The Narnia Chronicles: Introduction

  There is a fascinating paradox involved when one considers the nature of the Narnia Chronicles.  As one reads, one can see a great many Christian truths and attitudes shadowed forth in the imagery.  But, in his essay “Sometimes Fairy Stories May Say Best What’s to Be Said,” Lewis sternly denies that he began with a listing of Christian truths, asked himself how he could communicate them to children, and proceeded to shape the Narnia stories accordingly.  Rather, he began with some images that compellingly presented themselves to his imagination and proceeded to let them shape their own stories in the realm of Faerie.  And he insists that he was not writing exclusively for children, but for adults as well; good fairy tales appeal to all ages.  


But, as I say, a fascinating paradox is involved.  While Lewis insists he was not writing to communicate Christian truths, the Narnia stories are powerfully shaped by a Christian view of reality and convey an appreciable range of Christian teachings and attitudes.  While they are completely free from any direct Christian images or references to Christian thought, they arouse the reader’s imagination to catch breath-taking insights into ultimate reality, which is, of course, Christian.  And all the while readers may be totally unaware of the full import of the truths they are imbibing.


To be aware, therefore, of the true nature of the Chronicles makes reading them a fascinating exercise for the Christian reader because , as they are working their magic upon one’s imagination, they provide one with insights into Christian reality which are quite beyond the ability of the intellect fully to articulate, but which greatly enhance their significance to one’s mind.  This is the genius of Christian fantasy writing. Considering them in this fashion is what we are about in this series of posts.


The Lion, the Witch, and the Wardrobe was first published in 1950, and for some half-dozen years Lewis devoted his time to writing the other six of the Narnia Chronicles.  Why Lewis, whose many scholarly publications had established him as both  a major literary historian and critic and an outstanding apologist for Christianity, should in mid-career abruptly turn to writing fairy stories, was a puzzle to many.  The answer is simply that he was keenly aware that commitment to Christianity was much more then intellectual agreement with its truths and creeds.  True faith must be experiential and active; it is, in short, exercising love for God and for others, and for this, imaginative commitment is essential.  Lewis undertook to demonstrate how exercising the imagination is essential to possessing a true view of Reality, which is Christian.

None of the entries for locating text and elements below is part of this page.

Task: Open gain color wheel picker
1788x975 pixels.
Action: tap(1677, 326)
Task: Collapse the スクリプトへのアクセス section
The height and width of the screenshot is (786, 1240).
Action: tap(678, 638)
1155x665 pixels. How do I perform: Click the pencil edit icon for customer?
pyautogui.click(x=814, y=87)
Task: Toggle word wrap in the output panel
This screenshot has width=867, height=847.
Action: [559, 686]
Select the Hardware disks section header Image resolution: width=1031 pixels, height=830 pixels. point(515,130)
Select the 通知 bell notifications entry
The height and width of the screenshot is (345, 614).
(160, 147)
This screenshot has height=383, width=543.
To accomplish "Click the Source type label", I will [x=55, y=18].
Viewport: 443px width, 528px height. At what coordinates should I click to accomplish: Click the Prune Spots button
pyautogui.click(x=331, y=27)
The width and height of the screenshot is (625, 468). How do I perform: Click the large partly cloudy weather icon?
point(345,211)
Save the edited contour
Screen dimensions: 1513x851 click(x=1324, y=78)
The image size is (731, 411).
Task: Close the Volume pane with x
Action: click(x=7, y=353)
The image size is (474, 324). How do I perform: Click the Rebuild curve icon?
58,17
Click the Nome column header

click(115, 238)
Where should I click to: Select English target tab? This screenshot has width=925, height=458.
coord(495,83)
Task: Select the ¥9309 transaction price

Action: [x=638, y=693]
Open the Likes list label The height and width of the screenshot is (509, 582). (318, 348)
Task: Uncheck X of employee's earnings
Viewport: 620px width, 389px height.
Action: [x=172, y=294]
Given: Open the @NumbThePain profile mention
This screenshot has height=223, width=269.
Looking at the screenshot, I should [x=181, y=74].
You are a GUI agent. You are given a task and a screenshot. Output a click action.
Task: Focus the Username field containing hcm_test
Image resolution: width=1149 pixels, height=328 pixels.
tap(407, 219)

As Lewis mused on those experiences that led to his own conversion, he recalled the major role which fairy stories, such as George MacDonald’s Phantastes, played in bringing him to Christian commitment and active Christian living.  Stories arouse the imagination, and the genius of  fairy stories is that they both demand imaginative involvement and appeal to the deep-seated longings of the human heart.  They are much more than allegorical; their images can give imaginative glimpses into that with is quite beyond verbal articulation and which, to use Tolkien’s phrase, may cause “a catch of the breath, a beat and lifting of the heart, near to (or accompanied by) tears, as keen as that given by any form of literary art. . . .” (From “On Fairy Stories”), as they envision something of the Divine. 


MacDonald, Tolkien and Lewis all insist that they are not writing primarily for children, but to the child-like, whether–to recall MacDonald’s phrase--they are “seven years of age or seventy.”  So it is with this in mind that we turn to consider The Lion, the Witch, and the Wardrobe and The Last Battle.  Give your imagination to them, with no intention of intellectually “figuring them out,” and allow them to have the effects that Lewis intended.  


Comments

Unknown said…
My Good Man, Rolland:

What a great start to my morning to read your intro to The Lion...I am relearning both sides of my brain should be exercised for His glory, which of course includes the imagination. Lewis does that so well. I have put aside "Inside Narnia" by Devin Brown for you. If you do not have a copy. I can get it to you. Thanks for your fluid writing and pointing us toward the Architect of the imagination.

Larry Simcox, Tues Aug 25
Rolland Hein said…
I don't have Brown's book and would like to see it. Among the things I do have are Paul Ford's Companion to Narnia and Will Vaus's The Hidden Story of Narnia. Both are quite good.